- Origin: Brighton, England
- Genres: Punk
- Years active: 1977–1982
- Labels: Sire, Anagram Records
- Members: Bob Grover Dick Slexia Johnny Helmer Reginald Frederick Hornsbury Zoot Alors Al Hambra Gary Browne

= The Piranhas =

English ska band

The Piranhas were a British ska-influenced punk band from Brighton. They are best known for their cover version of the song "Tom Hark".

==Career==
The Piranhas formed in 1977, and were originally part of the Brighton punk scene, first coming to prominence when DJ John Peel started playing their single "I Don't Want My Body" on his BBC Radio 1 programme, but achieved their biggest success with their cover version of the South African kwela song "Tom Hark". This had been an instrumental hit in 1958 for Elias & His Zig Zag Jive Flutes, and had already been covered in a ska style by Millie Small and by Georgie Fame on his 1964 EP "Rhythm & Blue-Beat". With new lyrics written by the band's frontman "Boring" Bob Grover (allegedly en route to the recording studio), and with Pete Waterman on executive production duties, it was a Top 10 hit in the UK Singles Chart in 1980. It was the first song to feature on BBC Television's pop music programme, Top of the Pops, when it returned in 1980 after being blacked out for nine weeks by industrial action. During the obviously mimed performance the drummer played using a pair of plastic fish as drumsticks.

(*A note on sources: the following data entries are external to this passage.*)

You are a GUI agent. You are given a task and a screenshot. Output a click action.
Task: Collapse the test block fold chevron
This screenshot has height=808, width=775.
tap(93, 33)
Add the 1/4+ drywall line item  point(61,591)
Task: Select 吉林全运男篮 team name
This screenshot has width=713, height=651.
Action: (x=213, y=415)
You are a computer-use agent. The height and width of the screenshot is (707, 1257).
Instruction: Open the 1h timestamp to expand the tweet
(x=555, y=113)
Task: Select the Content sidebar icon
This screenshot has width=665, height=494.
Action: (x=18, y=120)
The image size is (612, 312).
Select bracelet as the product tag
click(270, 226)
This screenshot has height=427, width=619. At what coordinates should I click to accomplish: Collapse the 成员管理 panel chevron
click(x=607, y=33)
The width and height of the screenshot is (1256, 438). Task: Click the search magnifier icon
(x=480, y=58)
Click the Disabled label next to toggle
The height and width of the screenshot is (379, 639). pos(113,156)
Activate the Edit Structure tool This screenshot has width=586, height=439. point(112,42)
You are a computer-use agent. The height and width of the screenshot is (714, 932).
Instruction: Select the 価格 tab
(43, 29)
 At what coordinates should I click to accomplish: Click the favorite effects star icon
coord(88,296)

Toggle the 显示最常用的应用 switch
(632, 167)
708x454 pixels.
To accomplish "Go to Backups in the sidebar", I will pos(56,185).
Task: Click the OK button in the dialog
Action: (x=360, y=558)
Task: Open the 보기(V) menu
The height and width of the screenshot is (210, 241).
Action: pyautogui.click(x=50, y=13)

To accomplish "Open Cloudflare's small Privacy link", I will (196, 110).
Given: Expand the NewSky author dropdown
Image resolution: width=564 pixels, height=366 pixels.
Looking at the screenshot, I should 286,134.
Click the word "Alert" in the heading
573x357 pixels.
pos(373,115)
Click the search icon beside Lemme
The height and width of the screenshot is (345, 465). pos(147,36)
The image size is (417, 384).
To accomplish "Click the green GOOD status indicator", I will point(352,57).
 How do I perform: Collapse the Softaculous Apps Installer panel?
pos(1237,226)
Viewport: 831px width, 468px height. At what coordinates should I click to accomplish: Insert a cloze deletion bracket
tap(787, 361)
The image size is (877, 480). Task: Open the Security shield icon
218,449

Much later it also became a popular chant amongst British football fans. It is also popular at limited-overs cricket games, often being played when a boundary is hit, and the tune was also used in the novelty World Cup song "We're England", performed by the presenters of the radio station Talksport with adapted lyrics for the 2006 FIFA World Cup Finals. Two years later the band's version of Lou Busch's "Zambesi" - produced by Pete Collins - was a Top 20 hit in the UK Singles Chart.

Guitarist Johnny Helmer went on to become a songwriter. He is best known for writing lyrics for Marillion's second incarnation with Steve Hogarth, after the departure of original singer Fish. He also published a novel entitled Mother Tongue in 1999. As a day job, he works in marketing for a Brighton company (as of 1999).

The band gave their blessing to a song that entered the UK chart in 2005, a remake of their biggest hit entitled "Tom Hark (We Want Falmer)", recorded under the name of Seagulls Ska, featuring Brighton resident Attila the Stockbroker and members of the ska band, Too Many Crooks. This was to help raise money for a new stadium for Brighton & Hove Albion F.C. (nicknamed "The Seagulls") at Falmer. Grover received a co-writing credit for the Seagulls Ska version of the song.

In 2015 Grover and Helmer featured in the BBC's Top of the Pops: The Story of 1980 documentary. Alongside their 1980 performance and interviews with both, the film also features rare tour footage and John Peel soundbites.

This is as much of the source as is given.